-- Available data follows --

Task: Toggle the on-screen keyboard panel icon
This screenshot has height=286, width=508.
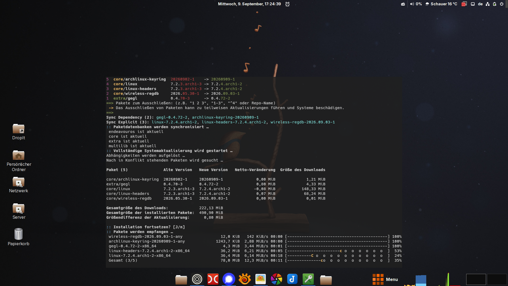Action: tap(473, 4)
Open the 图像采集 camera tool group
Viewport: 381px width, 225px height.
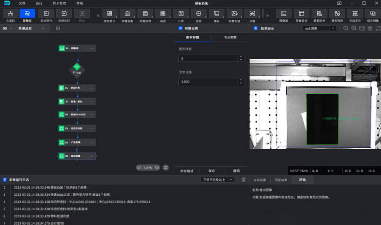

-- Available data concluded --

- Work item -
Reproduce exactly, and only, the part of the entries above that runs from the line with "Open the 图像采集 camera tool group" to the last line, both included. Pictures stay out.

- Exercise result -
Open the 图像采集 camera tool group
Viewport: 381px width, 225px height.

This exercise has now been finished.